Medeverdachten zaak-De Mos: ‘Schandalig hoe deze zaak is opgeblazen’
Het Openbaar Ministerie (OM) zit er volledig naast met zijn beschuldigingen, aldus vier medeverdachten in de corruptiezaak tegen oud-wethouders Richard de Mos en Rachid Guernaoui.

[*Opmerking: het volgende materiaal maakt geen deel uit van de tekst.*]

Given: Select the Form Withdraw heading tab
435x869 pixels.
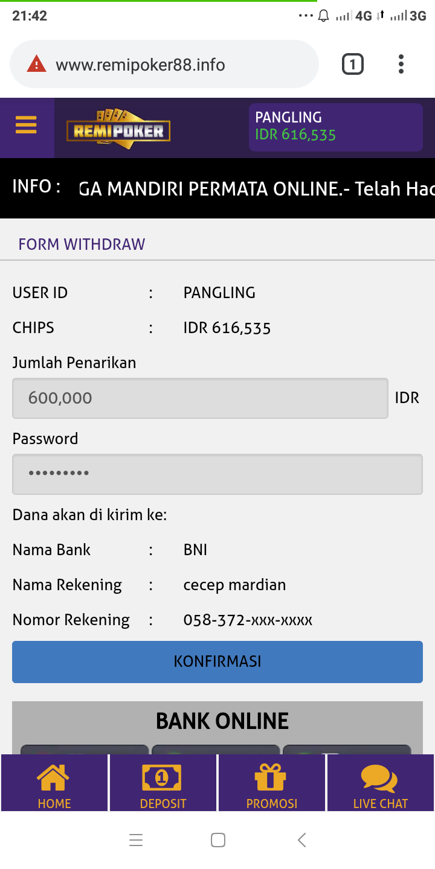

Maandagochtend stonden vier medeverdachten in de Haagse corruptiezaak voor het eerst voor de rechtbank in Rotterdam. Het was een regiezitting, een procedurele bijeenkomst, maar voor de verdachten ook een gelegenheid om de zware beschuldigingen tegen te spreken. Vrijdag deden de ex-wethouders dit al.

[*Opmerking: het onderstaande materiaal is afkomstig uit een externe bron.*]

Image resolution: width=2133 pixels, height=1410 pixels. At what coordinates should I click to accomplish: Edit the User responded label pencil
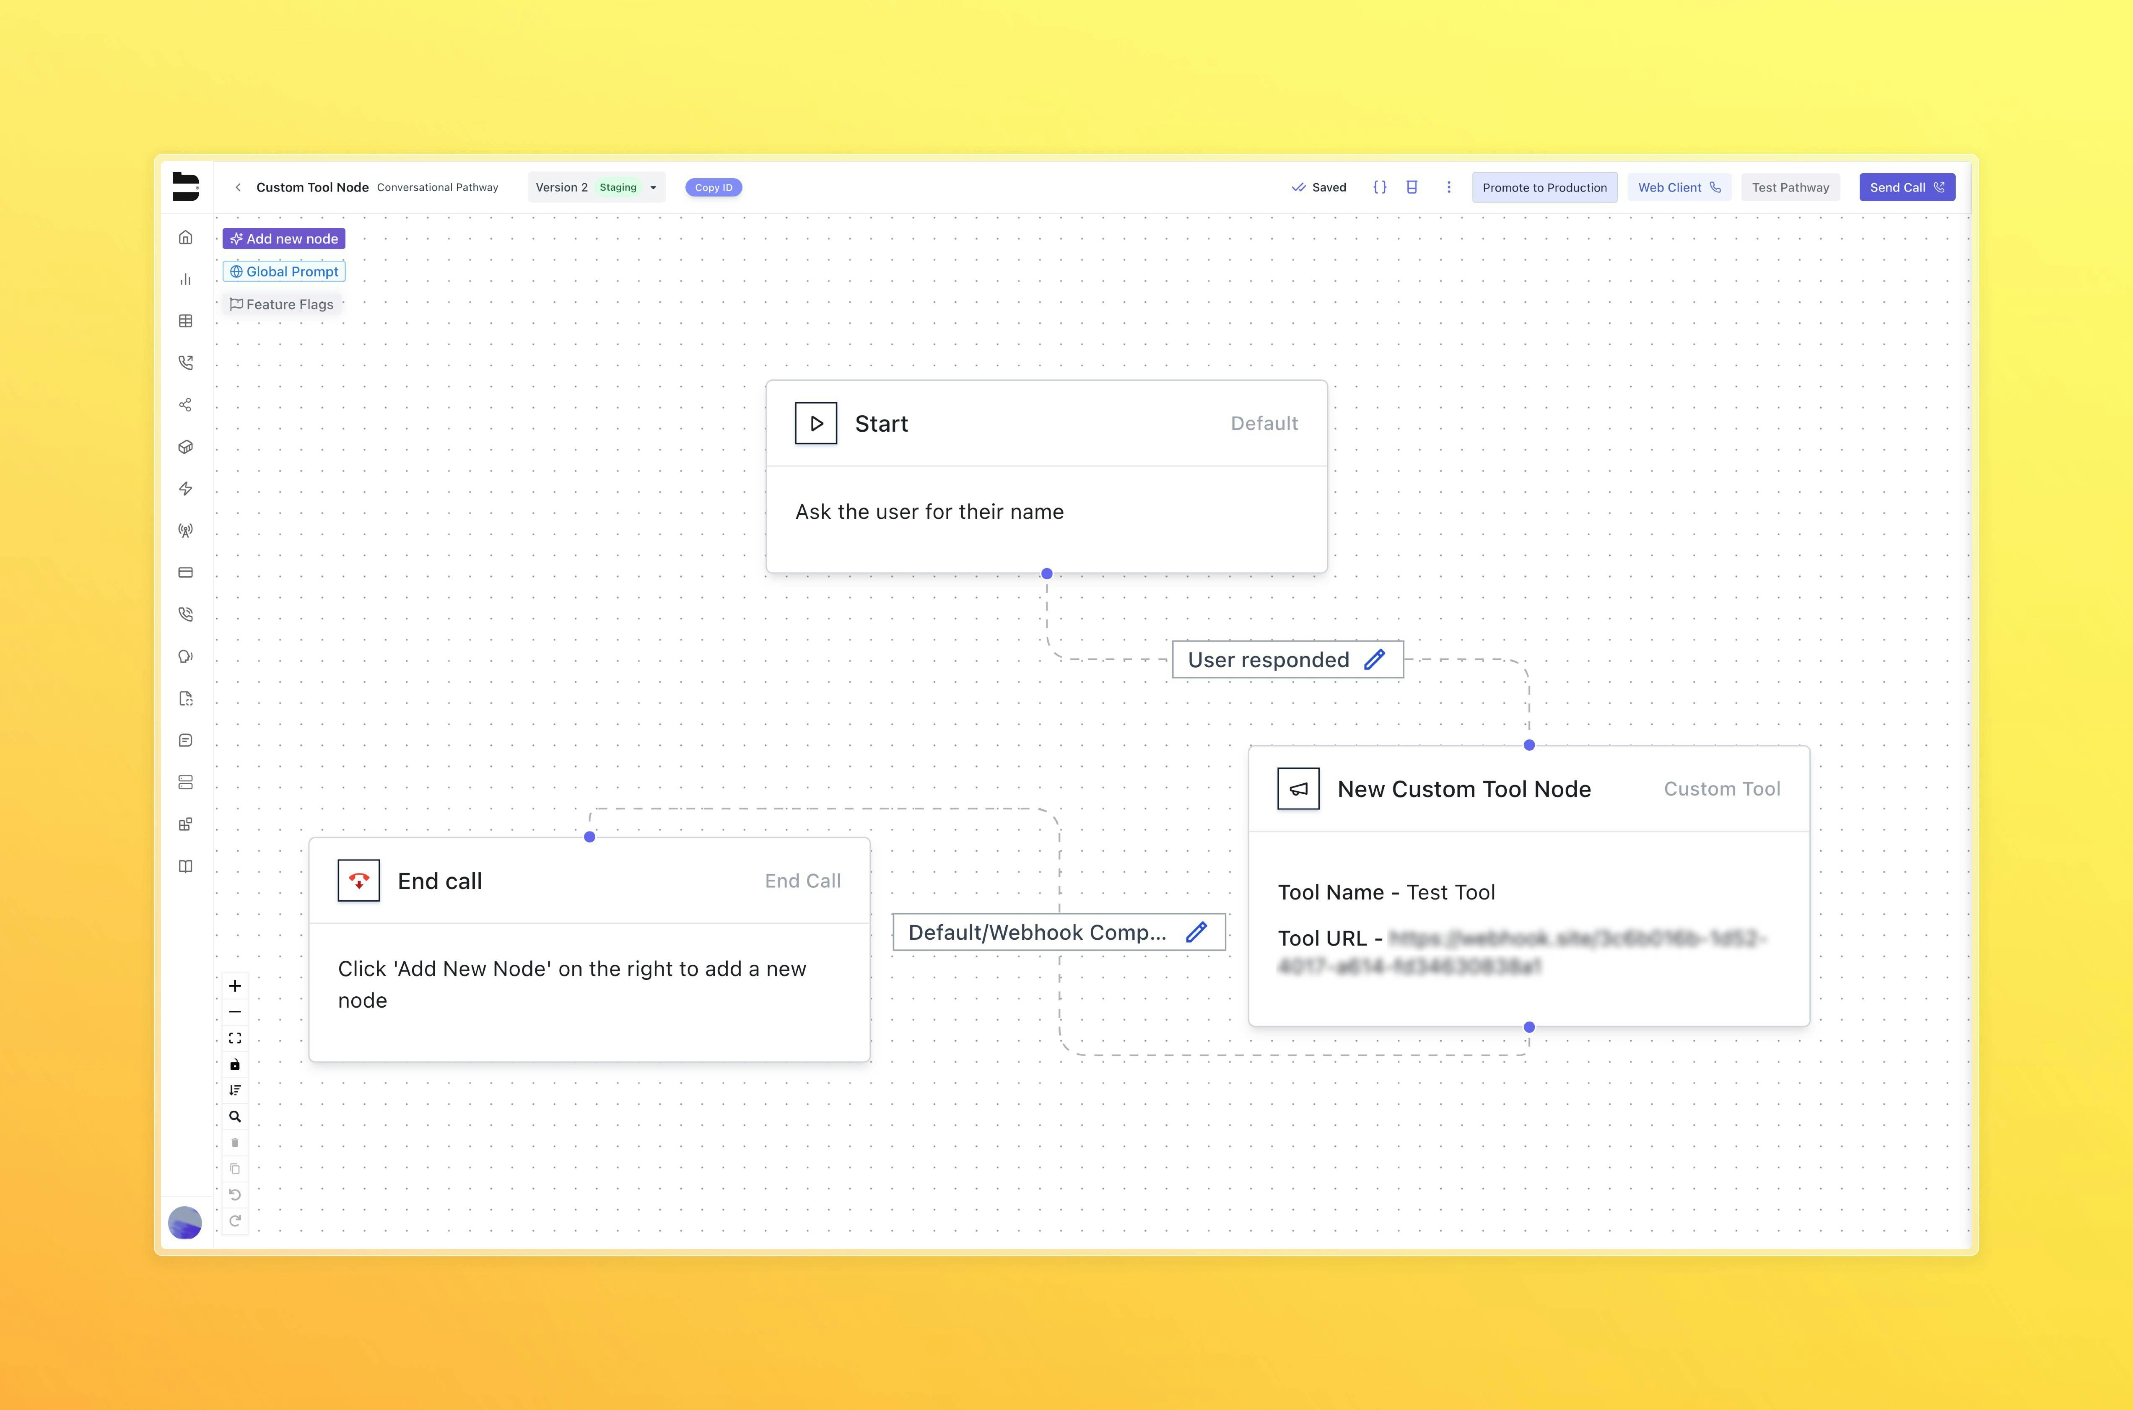(x=1374, y=659)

“Het OM slaat de plank volledig mis,” stelde vastgoedondernemer Edwin J. Hij doneerde kleine bedragen aan Groep de Mos – nu Hart voor Den Haag – en was sparringpartner in de klankbordgroep van De Mos. “Mijn bescheiden hulp aan de partij is opgeblazen tot dít. Het is een schande.”

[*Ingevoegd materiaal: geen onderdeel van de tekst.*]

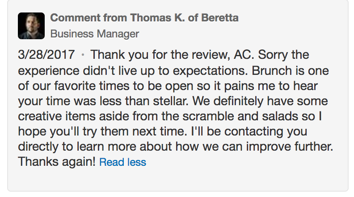Viewport: 354px width, 197px height.
Task: Collapse the comment with Read less
Action: click(122, 162)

Door deze politieke heksenjacht ben ik alles kwijtgeraakt
J. en zakenpartner Michel Z. worden ervan verdacht dat ze politieke invloed en een voorkeursbehandeling hebben willen kopen. Ze zouden volgens het OM hebben samengespannen met De Mos om zijn partij zo groot mogelijk te maken, om vervolgens hun zakelijke belangen in het coalitieakkoord te krijgen.
‘Ongefundeerd’
“Een ongefundeerd, gecreëerd verhaal,” wierp hun advocaat tegen. “Mijn cliënten hebben slechts uit overtuiging en betrokkenheid donaties gedaan aan een partij in verkiezingstijd.” De vastgoedondernemers hebben altijd ‘via de gangbare wegen’ zaken gedaan met de gemeente, benadrukte ze. Ter ondersteuning worden op haar verzoek twee (oud-)ambtenaren als getuige opgeroepen, onder wie de topambtenaar die wegens ‘niet-transparant handelen’ moest vertrekken.
Ook partijdonateur en horecaondernemer Atilla A. wuifde de beschuldigingen van omkoping weg. “Ik ben bevriend geraakt met Richard en heb uiteindelijk besloten hem te sponsoren, in het belang van de stad. Door deze politieke heksenjacht ben ik alles kwijtgeraakt, waaronder mijn zalencentrum.”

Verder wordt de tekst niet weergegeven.